*** Document section ***

The overlap of the lens beyond the limbus is calculated by subtracting the total AL of the cornea from the AL of the lens and projecting this onto the *x*-axis. The on-eye lens diameter equates to corneal diameter plus overlap and is usually larger than the off-eye diameter.

The stretching of the lens edge (edge strain) is calculated by comparing the off-eye diameter with the on-eye diameter once the lens has aligned with the shape of the eye. It is assumed that when the lens is forced to stretch beyond a certain extent, the lens fit will be tight. Conversely, it is assumed that a lens whose on-eye diameter is larger than the corresponding ocular diameter will be loose.

Although the key outcome variable was strain at the edge of the lens, it was also possible to plot the strain across the entire lens diameter to show other points of significant strain. This was also achieved by comparing the *x*-component (chord diameter) at various points across the eye with that of a given spherical lens at the point corresponding to similar AL.

### Lens Fit Evaluations

Using the ellipto-conical lens fit model, the effect on edge strain was calculated for variations in lens and ocular variables. Data from a previous ocular topography study^{17} were used to provide typical ocular parameters along with an indication of how these varied within a typical population (Table 1). These data were collected in a UK-based study involving more than 200 subjects (65% female) in the age range 18 to 65 years and mean spherical equivalent refraction ranging from −10.2 to +3.5.

*** End of Document section ***
*** Supplied information ***

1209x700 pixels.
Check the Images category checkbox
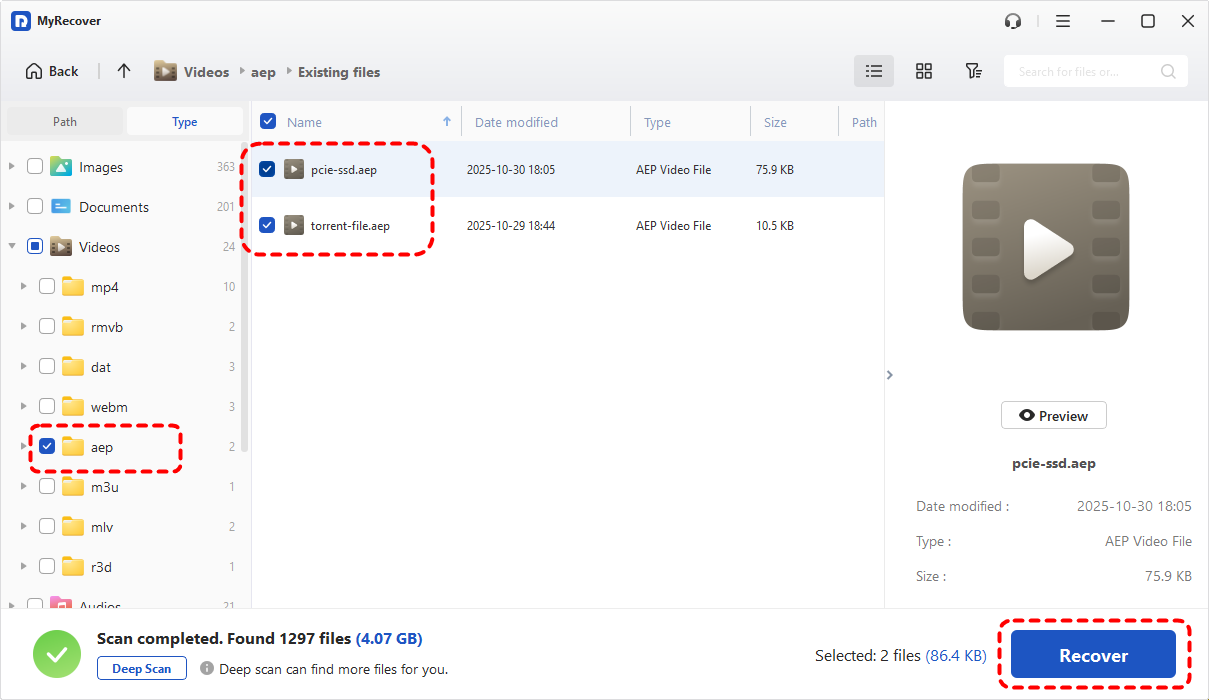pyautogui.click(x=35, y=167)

*** End of Supplied information ***
*** Supplied information ***

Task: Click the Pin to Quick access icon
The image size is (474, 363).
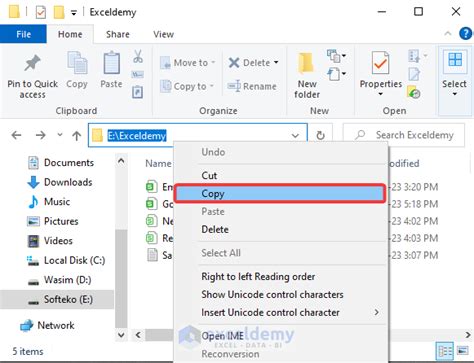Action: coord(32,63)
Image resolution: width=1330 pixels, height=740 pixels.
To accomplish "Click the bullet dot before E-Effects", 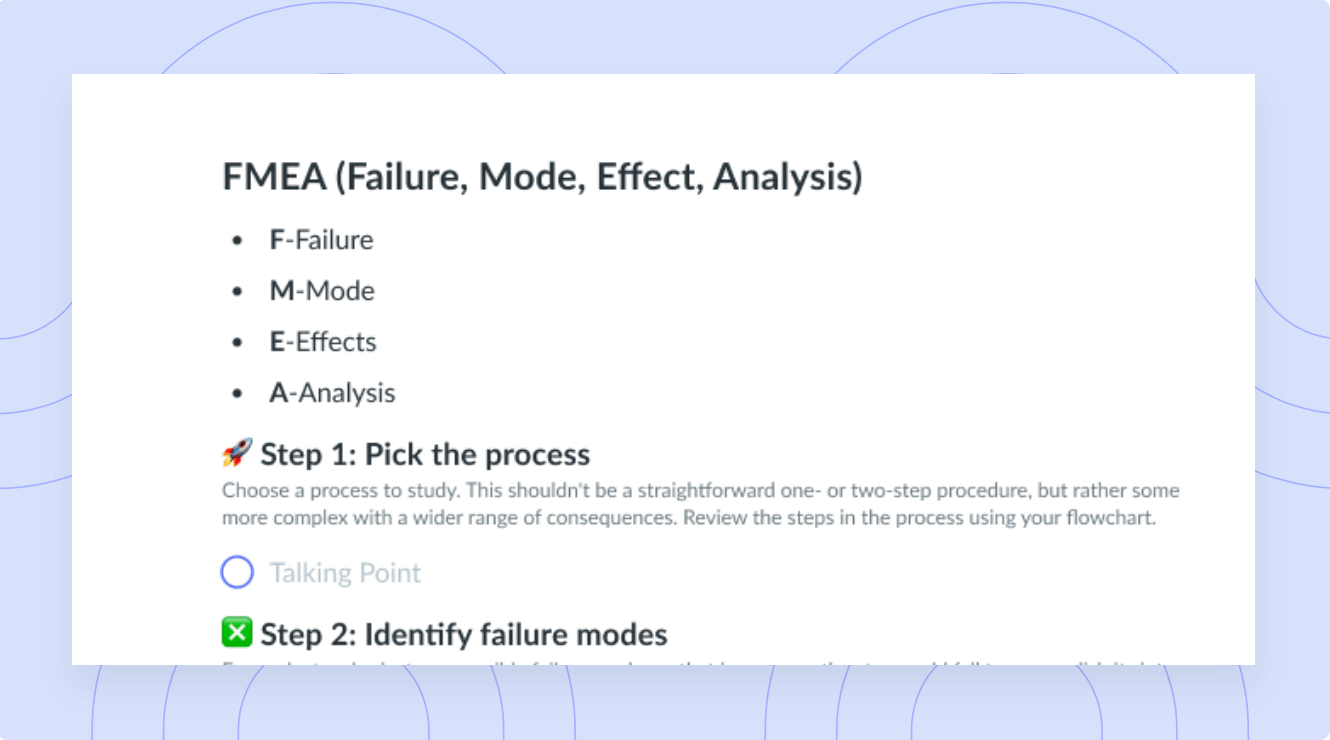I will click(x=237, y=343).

*** End of Supplied information ***

▶ [Assignment 1]: Please translate this sentence from the contact lens fit passage into Spanish: "It is assumed that when the lens is forced to stretch beyond a certain extent, the lens fit will be tight."
▶ [Assignment 2]: Carry on writing the contact lens fit passage from its final sentence.

▶ [Task output 1]: Se supone que, cuando la lente se ve obligada a estirarse más allá de cierto grado, el ajuste de la lente será apretado.

▶ [Task output 2]:
Using the population average ocular parameters shown in Table 1, lens BC and diameter were systematically varied to evaluate the effect of edge strain. In a similar fashion, using a representative soft lens design (BC, 8.60 mm; diameter, 14.2 mm), each of the ocular parameters was systematically varied. Corneoscleral junction angle was systematically varied for a wide range of corneal diameters.

For the purposes of this exercise, the threshold between an acceptable and tight lens fit was taken to be 6.0% edge strain, whereas the threshold for an unacceptably loose lens fit was taken to be 0%. These thresholds were estimated from the aforementioned calculations to optimize the elliptical diameter. Using the ocular topography data from the previous study,^{17} the range of edge strains was calculated for a typical SCL design. The expected proportion of tight and loose fittings was estimated and the thresholds were accordingly selected. In practice, the true threshold would also be dependent on the modulus of lens material and the thickness of lens edge.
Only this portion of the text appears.